Significant at *P < 0.05, **P < 0.01, ***P < 0.001.

rDNA Karyotypes in the Three L. bosniacum Populations from Different Habitats

General chromosome features (number, size, and morphology) recorded in plants from the three L. bosniacum populations corresponded to the already described karyotype for L. bosniacum (Muratović et al. 2005). However, striking variations in number and position of 18S rDNA loci were revealed in the population from the microsite Kladanj (P01), which was growing on serpentine soil. While the standard karyotype of L. bosniacum has four 18S rDNA loci (located on chromosomes 2, 6, and 12) and one 5S rDNA locus located on chromosome 7 (karyotype 1, fig. 2A), we found plants from serpentine population having five or six 18S rDNA loci: the new loci appeared on chromosome 7, collocated with the 5 S rDNA locus (karyotypes 2, 3, and 4; fig. 2BD, vertical arrows), and on chromosomes 1 and 3 (fig. 2D, horizontal arrows).
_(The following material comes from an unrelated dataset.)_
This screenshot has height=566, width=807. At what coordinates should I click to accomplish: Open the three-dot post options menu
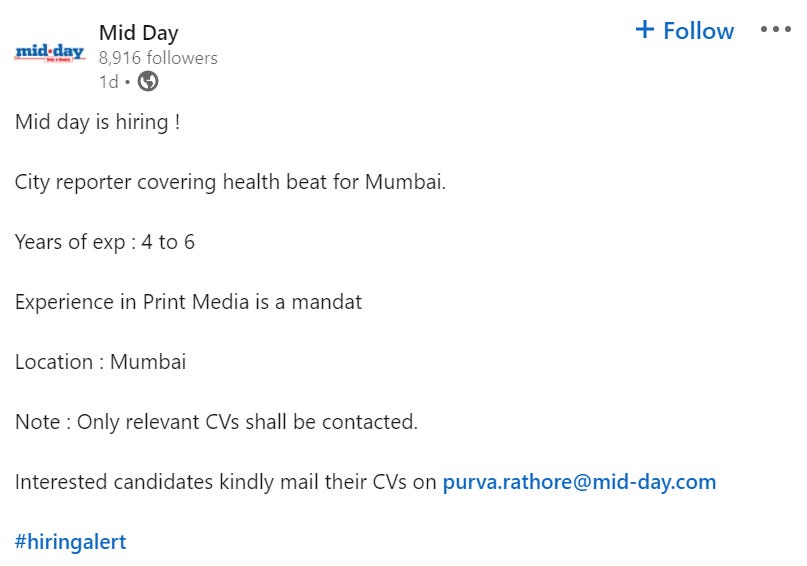click(775, 30)
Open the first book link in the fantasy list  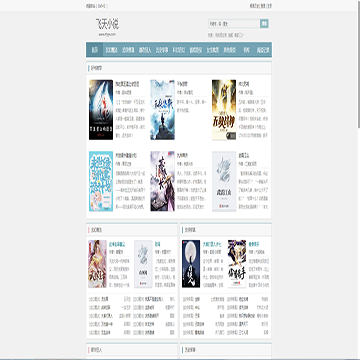104,299
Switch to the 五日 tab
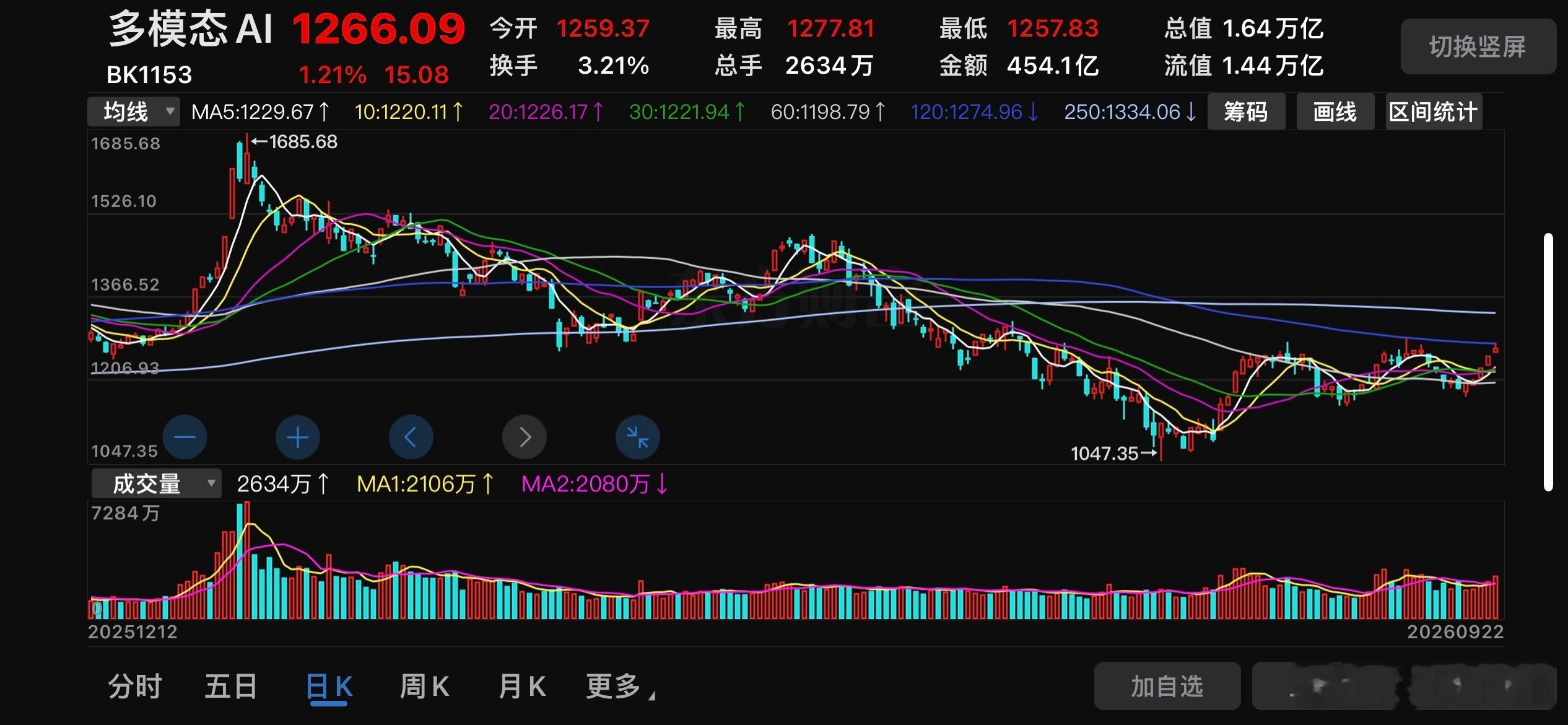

FISH performed on DNA fibers confirmed partial overlapping of 5S and 18S rDNA clusters (fig. 2H). In the rDNA karyotype 4, the intercalary 18S rDNA locus disappeared from the long arm of the chromosome 12 and new loci appeared on chromosomes 1 and 3 (fig. 2D). The rDNA karyotype 3 differs from karyotypes 2 and 4 by intensity of hybridization signals on chromosomes 2 and 12 (fig. 2C, asterisks). On the other hand, the number and position of the 5S rDNA loci was the same in all plants analyzed from the three populations. The number of plants possessing specific rDNA karyotypes is given in table 2.

Fig. 2.

Fig. 2.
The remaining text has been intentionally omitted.